-- start INPUT DATA --
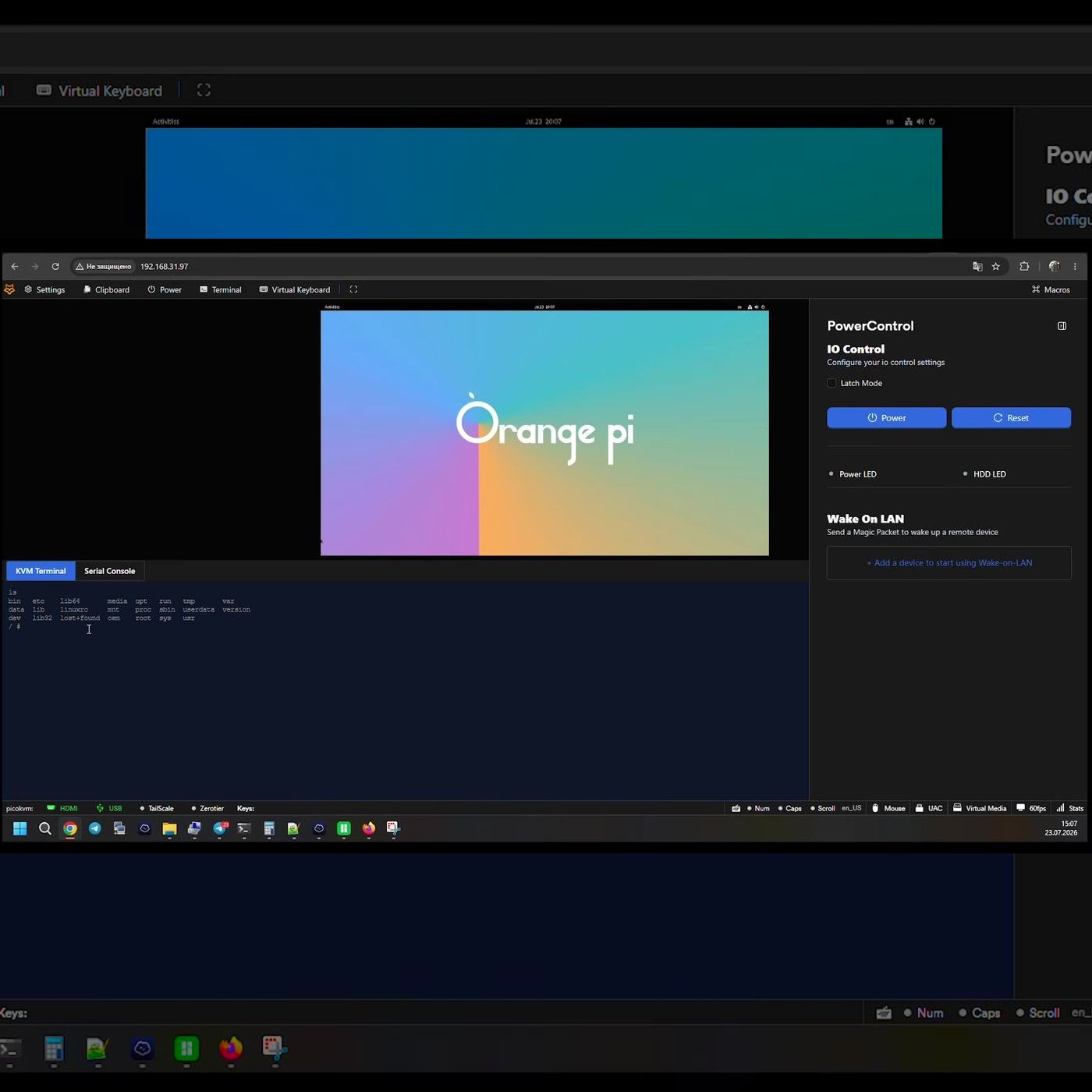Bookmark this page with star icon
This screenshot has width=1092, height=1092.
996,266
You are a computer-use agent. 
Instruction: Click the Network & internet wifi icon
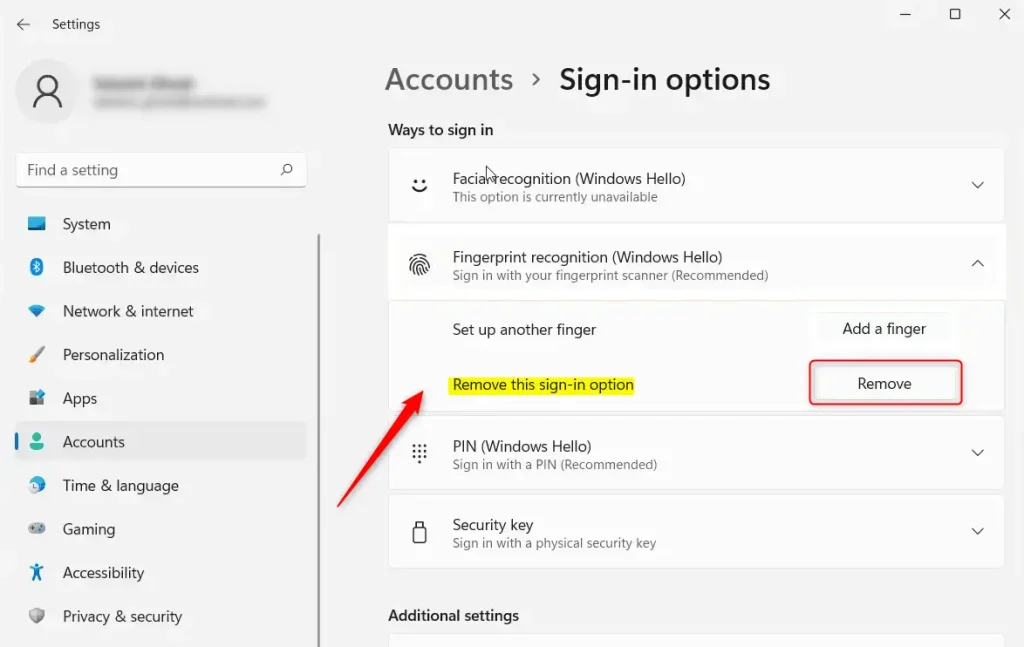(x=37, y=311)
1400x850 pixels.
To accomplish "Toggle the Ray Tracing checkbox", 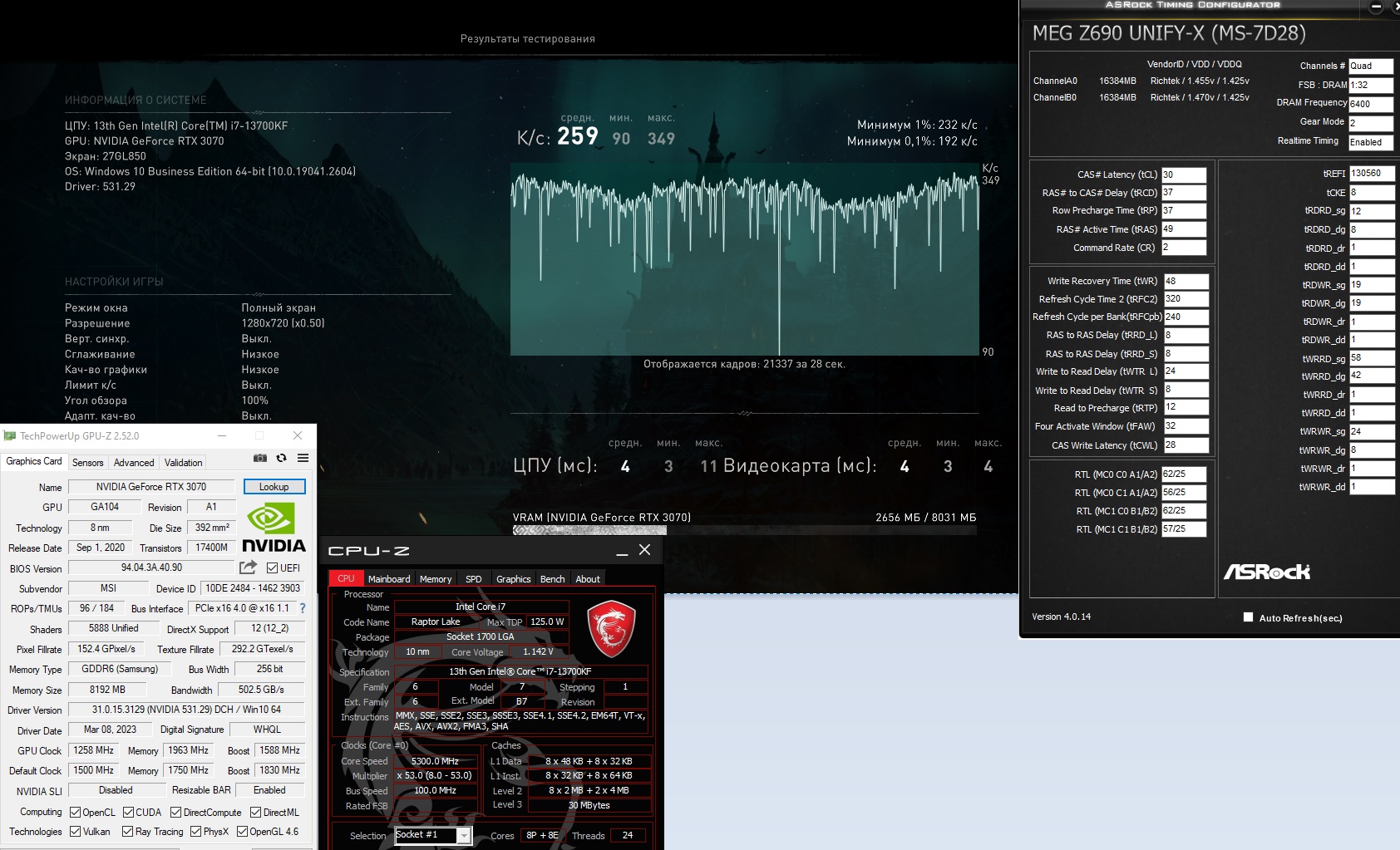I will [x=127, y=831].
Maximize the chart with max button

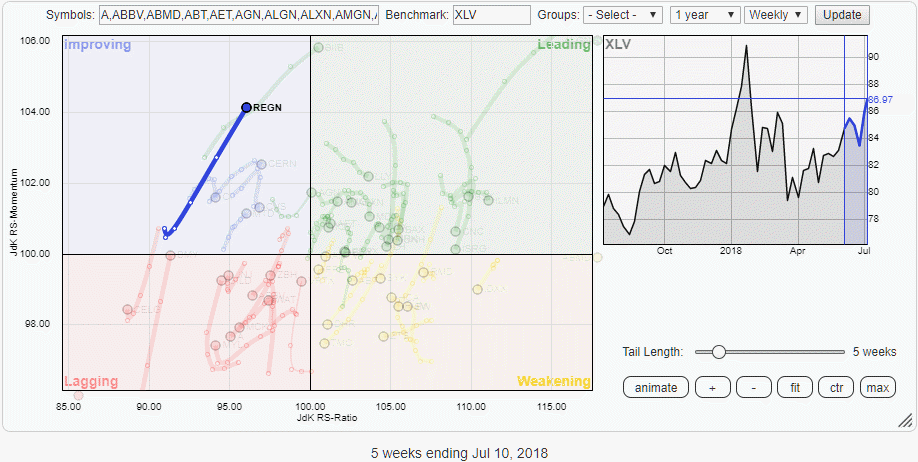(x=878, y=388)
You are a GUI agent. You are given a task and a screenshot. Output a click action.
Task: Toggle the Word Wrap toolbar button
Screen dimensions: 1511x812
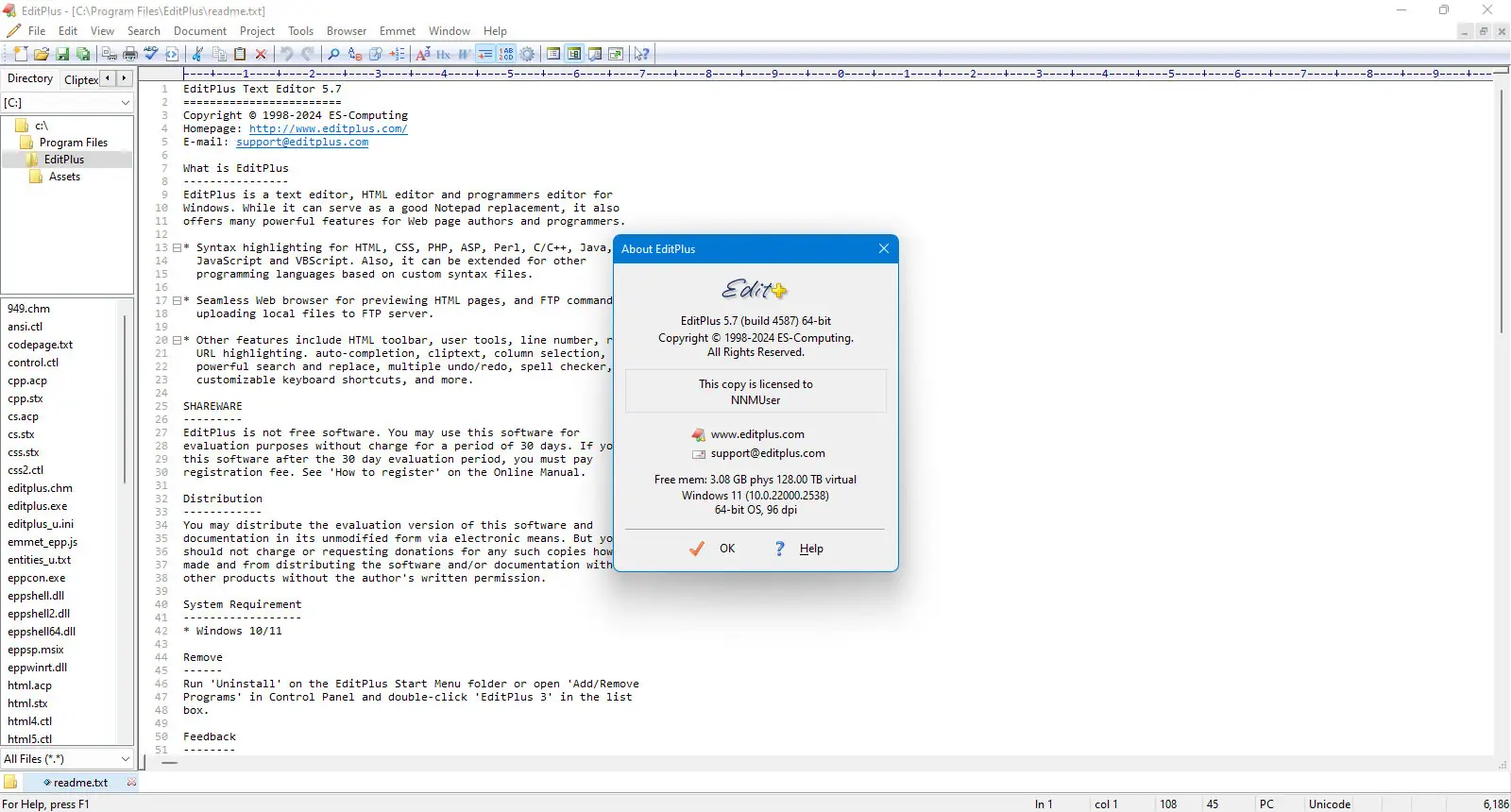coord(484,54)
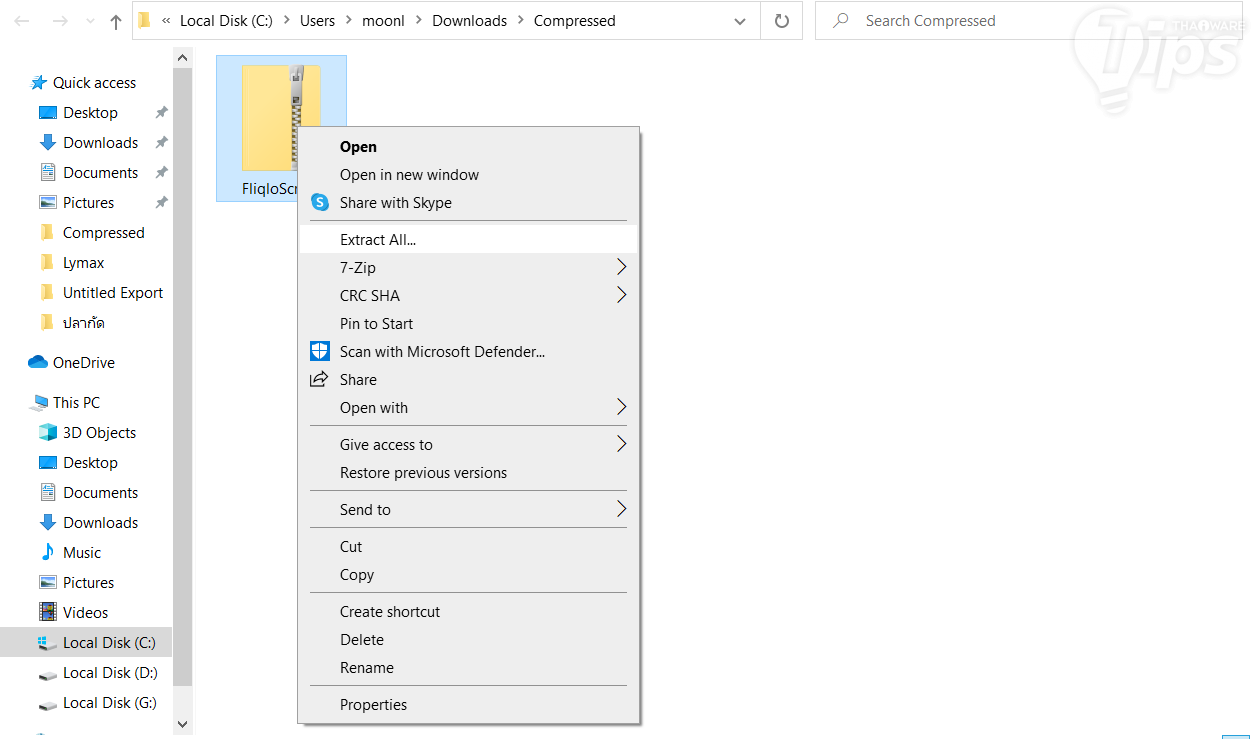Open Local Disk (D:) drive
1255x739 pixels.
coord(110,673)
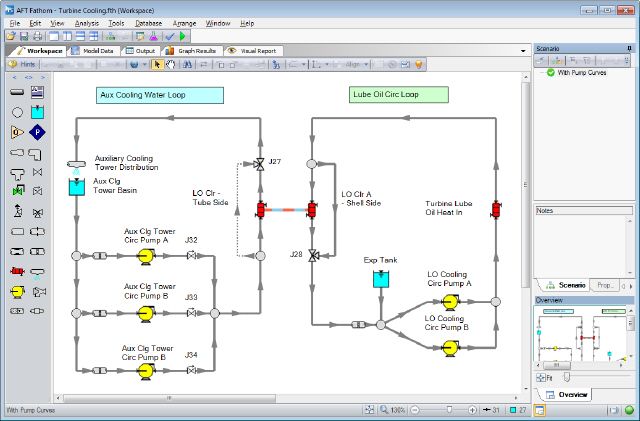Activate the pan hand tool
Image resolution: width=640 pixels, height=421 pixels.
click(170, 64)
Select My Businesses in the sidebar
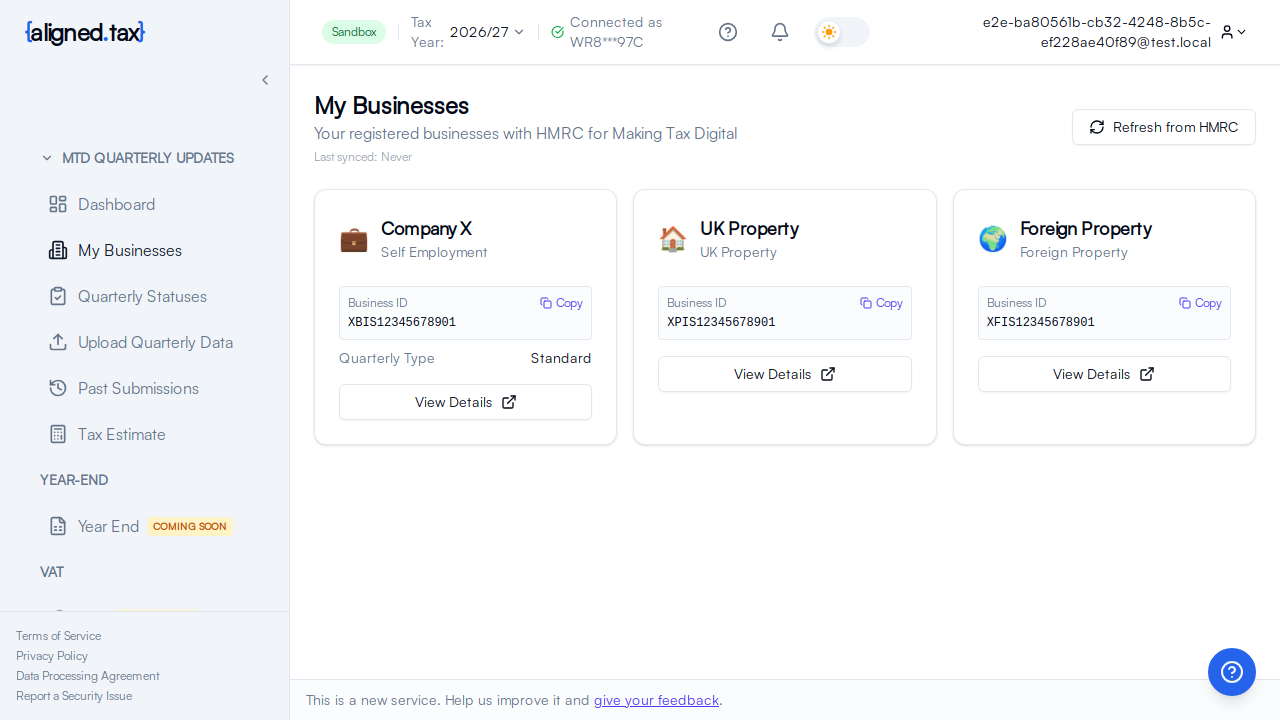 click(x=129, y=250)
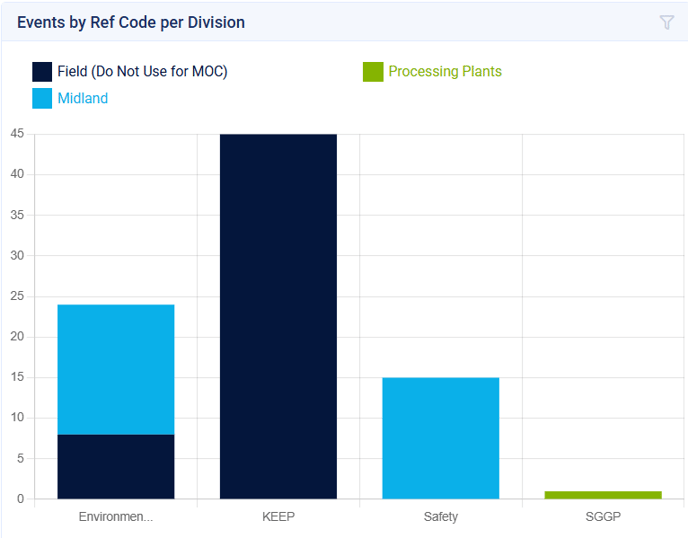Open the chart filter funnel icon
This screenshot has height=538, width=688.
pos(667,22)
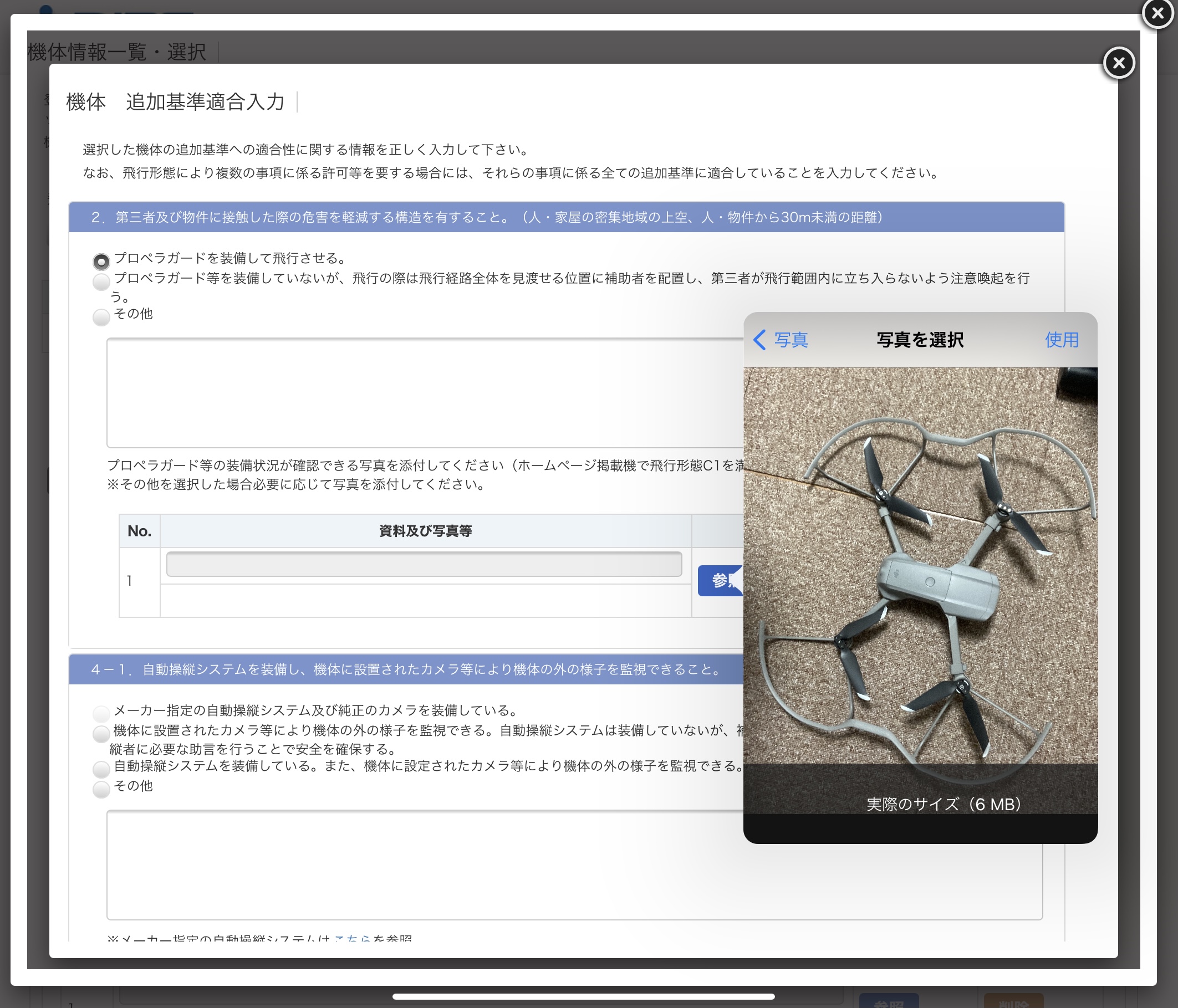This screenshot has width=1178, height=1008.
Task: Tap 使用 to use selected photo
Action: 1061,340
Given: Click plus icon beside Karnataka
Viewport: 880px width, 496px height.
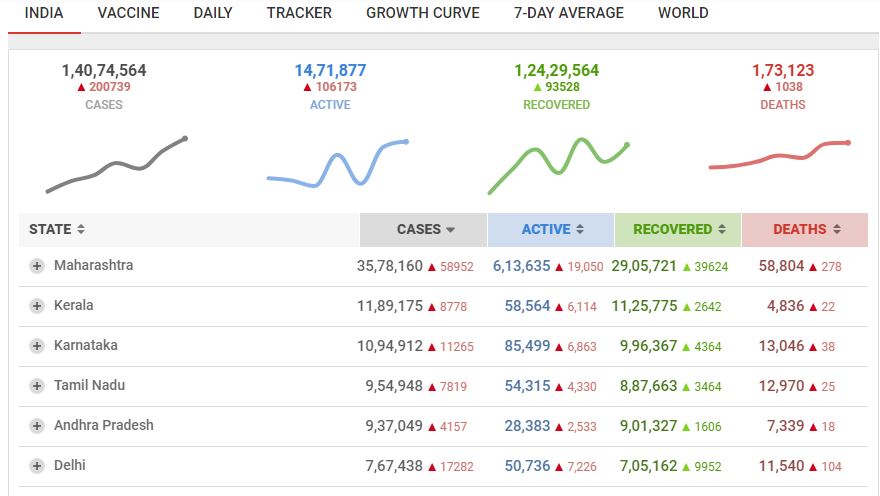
-- end INPUT DATA --
| THE PROBLEM |
Reproduce the items from the line containing "Maximize the chart with max button" through the end of the items, inclusive, omitting the pictures.

| TASK RESULT |
Maximize the chart with max button

(x=878, y=388)
You are a GUI agent. You are given a task and a screenshot. Output a click action.
Task: Toggle the Word Wrap toolbar button
Screen dimensions: 1511x812
coord(484,54)
Open Local Disk (D:) drive
1255x739 pixels.
coord(110,673)
Activate the pan hand tool
Image resolution: width=640 pixels, height=421 pixels.
click(170, 64)
Select My Businesses in the sidebar
 click(x=129, y=250)
Open the chart filter funnel icon
This screenshot has height=538, width=688.
pos(667,22)
This screenshot has width=1178, height=1008.
Task: Tap 使用 to use selected photo
Action: 1061,340
Given: Click plus icon beside Karnataka
Viewport: 880px width, 496px height.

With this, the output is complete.